Nasib yang dialami Si Genuk berbeda dengan anak-anak seusianya. Gadis mungil berwajah lonjong dengan rambut lurus kecoklatan ini sejak bayi dirawat dan diasuh oleh neneknya. Sejak bayi umur dua bulan telah ditinggalkan oleh ibunya. Dia tidak menikmati minum air susu ibu yang cukup sebagai sumber nutrisi untuk pertumbuhannya. Sebagai pengganti asi neneknya memberi dia minum susu kaleng yang dicampur dengan air dan gula. Hanya dengan sedikit susu sudah terasa manis.
Perjuangan neneknya yang penuh kasih sayang dalam merawat dan menghidupi gadis cilik bernama Genuk ini membuahkan hasil yang menggembirakan. Pertumbuhan si Genuk tumbuh normal sesuai dengan perkembangan psikologi yang normal sesuai usianya.
Hari berganti hari, bulan berganti bulan dan tahun berganti tahun. Tak terasa Si Genuk sudah berusia lima tahun. Saatnya dia sekolah di sebuah Taman Kanak-Kanak. Pertumbuhan fisiknya yang ideal tampak langsing dan lincah geraknya. Sepak terjangnya yang sudah terlatih sejak bayi bisa ditunai saat dia masih usia paud. Walaupun masih terbilang kecil dia rajin bekerja membantu neneknya. Bagaikan orang dewasa dia bangun pagi langsung berdoa bangun tidur dengan suara lantang sebagaimana nenek mengajarinya. Dengan pembiasaan yang sudah otomatis dia merapikan tempat tidur. Setelah tempat tidur terlihat rapi dia baru keluar kamar untuk mandi kemudian sholat subuh.

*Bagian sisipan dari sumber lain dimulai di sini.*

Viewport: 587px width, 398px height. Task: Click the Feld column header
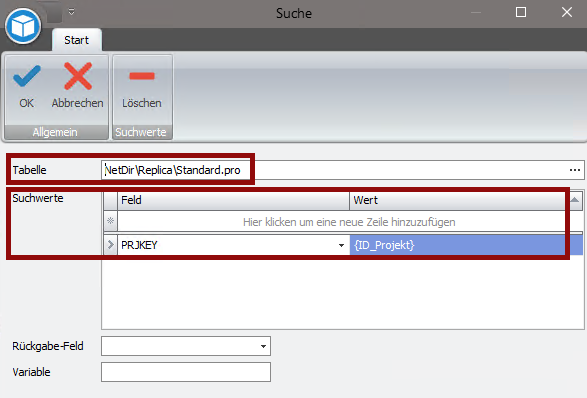click(233, 200)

Usai sholat subuh, tanpa disuruh dia menyapu ruang tamu dan serambi. Baru kemudian berwudhu lagi lalu ganti baju sekolah. Melihat cucunya yang begitu rajin neneknya gembira bercampur sedih. Anak seusia dia yang pada umumnya masih dimanja dan dilayani oleh ibunya tetapi si Genuk sudah mandiri. Sudah bisa memakai baju sendiri.
Bahkan tergerak sendiri menyapu lantai dan serambi. Neneknya mengamati dan memperhatikan perkembangan cucunya yang begitu baik tersebut merasa bahagia dan merasakan terbantu pekerjaan rumahnya. Sedikit banyak apa yang dilakukan Si Genuk telah meringankan pekerjaannya setiap hari. Meski demikian si nenek menyimpan rasa sedih. Di kala bahagia melihat si Genuk dia bahagia kemudian kesedihan menghampiri saat teringat akan anak perempuannya yaitu ibunya si Genuk yang telah lama meninggalkan rumah.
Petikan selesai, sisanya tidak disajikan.